The anti-fibrotic, vasodilatory and pro-angiogenic therapeutic properties of recombinant relaxin peptide hormone have been investigated in several diseases, and recent clinical trial data has shown benefit in treating acute heart failure. However, the remodelling capacity of these peptide hormones is difficult to study in chronic settings because of their short half-life and the need for intravenous administration. Here we present the first small-molecule series of human relaxin/insulin-like family peptide receptor 1 agonists. These molecules display similar efficacy as the natural hormone in several functional assays. Mutagenesis studies indicate that the small molecules activate relaxin receptor through an allosteric site.

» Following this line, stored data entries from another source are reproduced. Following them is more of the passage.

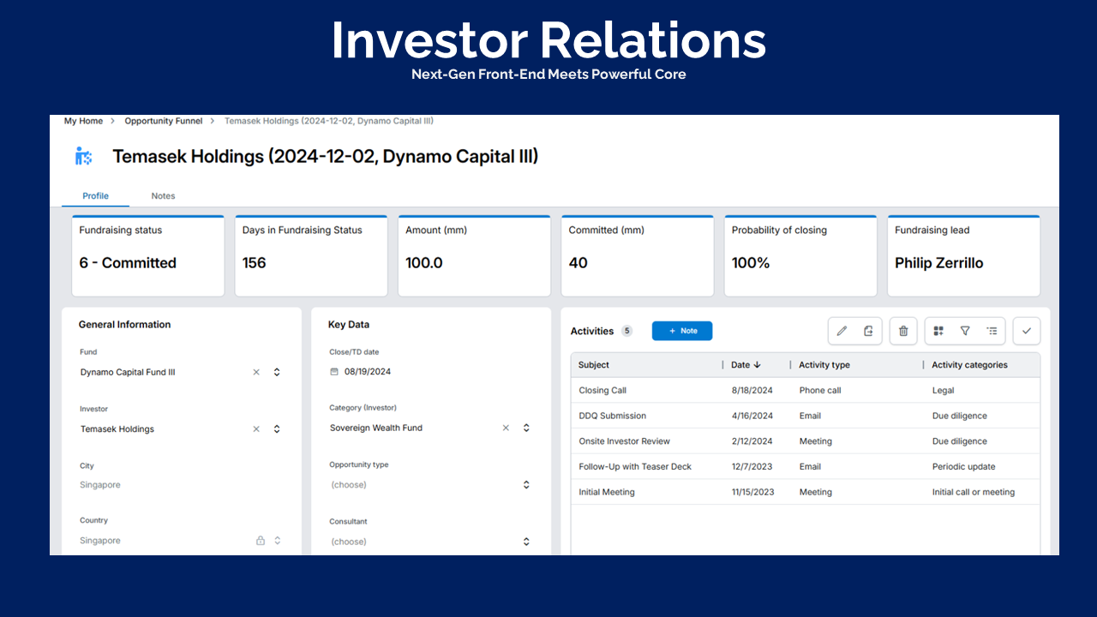The height and width of the screenshot is (617, 1097).
Task: Clear the Dynamo Capital Fund III selection
Action: (255, 372)
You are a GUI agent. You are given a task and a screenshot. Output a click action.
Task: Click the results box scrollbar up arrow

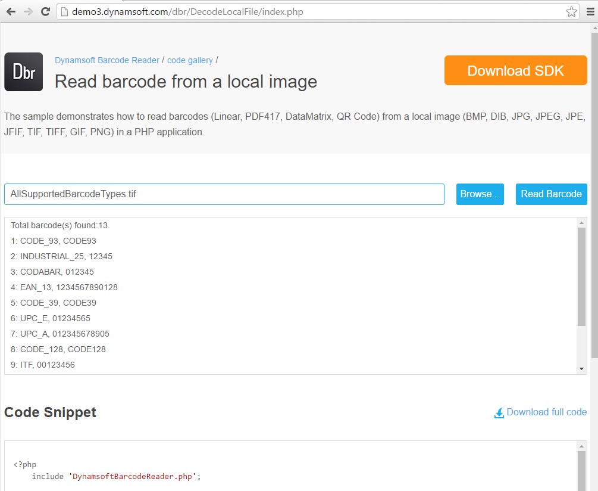(581, 222)

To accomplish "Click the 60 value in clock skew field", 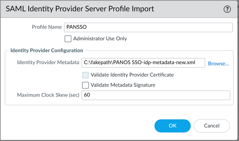I will point(87,95).
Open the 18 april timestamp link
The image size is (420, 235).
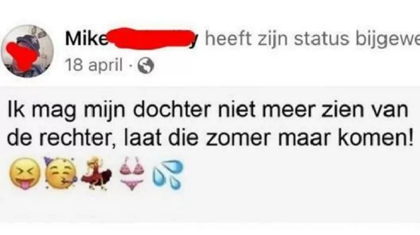click(x=94, y=65)
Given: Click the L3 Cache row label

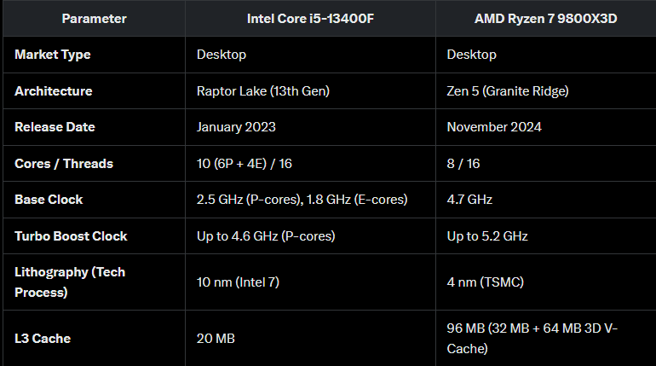Looking at the screenshot, I should coord(43,339).
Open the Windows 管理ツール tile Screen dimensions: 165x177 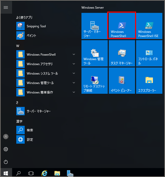tap(94, 53)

These compounds have excellent physical and in vivo pharmacokinetic properties to support further investigation of relaxin biology and animal efficacy studies of the therapeutic benefits of relaxin/insulin-like family peptide receptor 1 activation.

Suggested Citation

  • Jingbo Xiao & Zaohua Huang & Catherine Z. Chen & Irina U. Agoulnik & Noel Southall & Xin Hu & Raisa E. Jones & Marc Ferrer & Wei Zheng & Alexander I. Agoulnik & Juan J. Marugan, 2013. "Identification and optimization of small-molecule agonists of the human relaxin hormone receptor RXFP1," Nature Communications, Nature, vol. 4(1), pages 1-7, October.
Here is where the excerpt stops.